[Exercise details]
Repeat the part of the passage on administrative versus tactical loading between "If a student" and "to sort through?", inclusive.

[Opening Given passage section]

Administrative vs Tactical
One of my many annoyances with those persons who claim to teach self-defense or tactical shooting is the use of the term “administrative” and demonstrating motions and techniques that they, by their own admission, will state aren’t used for fighting. From one side of their mouths, these folks will spout, “We train like we fight,” (obligatory chest-thump included). Then, out of the other side of their mouths they’ll say, “This is how we administratively load our guns.” Later they show “tactical loading,” “hasty loading” and/or “emergency loading” procedures.
If a student runs out of ammo in the middle of a shooting drill and begins to go through all of the kabuki dance ridiculousness of the “administrative loading” procedure, the coach yells, “No, do an emergency reload!” My question would be, if you don’t want the student to perform an action when they’re under stress, why do you teach them that action and worse, give their brain three separate options to sort through?

[Closing Given passage section]
[Opening Data provided section]

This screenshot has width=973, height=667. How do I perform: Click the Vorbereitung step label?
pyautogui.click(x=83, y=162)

[Closing Data provided section]
[Opening Data provided section]

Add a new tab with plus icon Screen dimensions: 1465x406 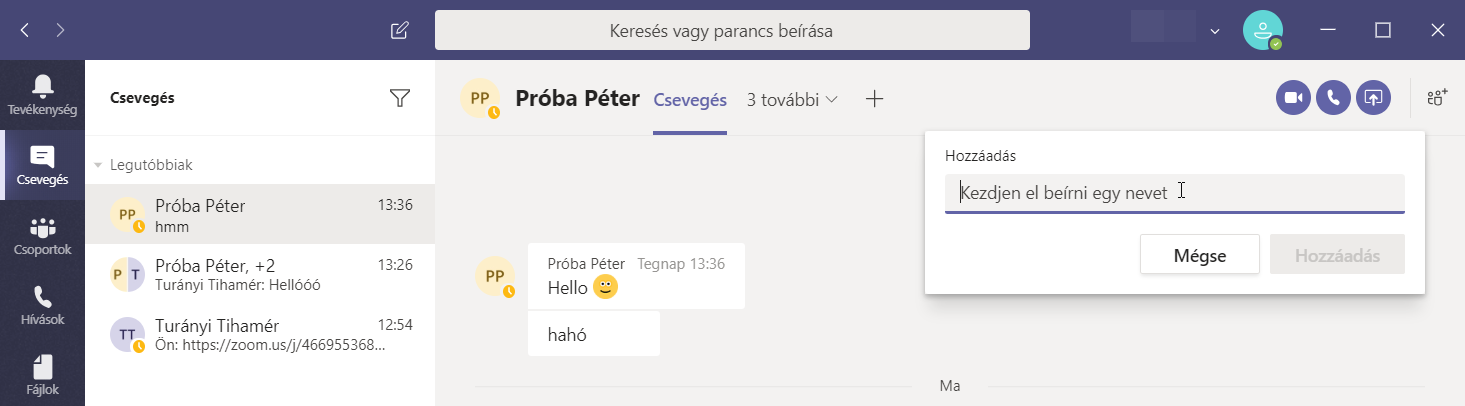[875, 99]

[Closing Data provided section]
[Opening Data provided section]

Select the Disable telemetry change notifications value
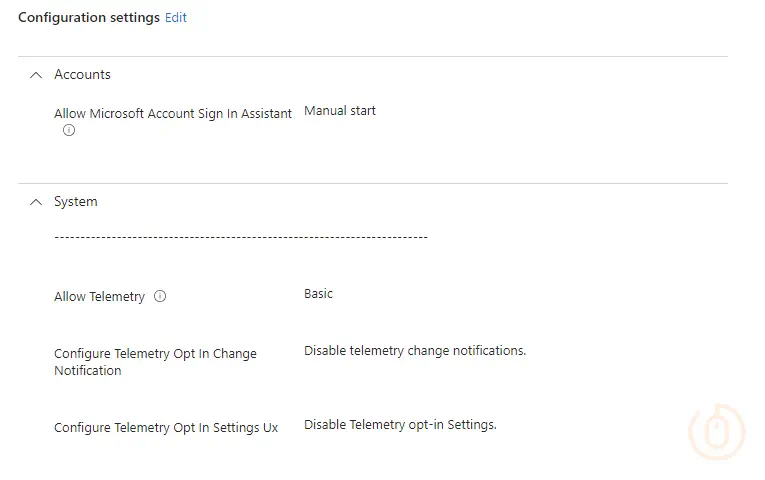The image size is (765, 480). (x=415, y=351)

[Closing Data provided section]

[Written answer]
If a student runs out of ammo in the middle of a shooting drill and begins to go through all of the kabuki dance ridiculousness of the “administrative loading” procedure, the coach yells, “No, do an emergency reload!” My question would be, if you don’t want the student to perform an action when they’re under stress, why do you teach them that action and worse, give their brain three separate options to sort through?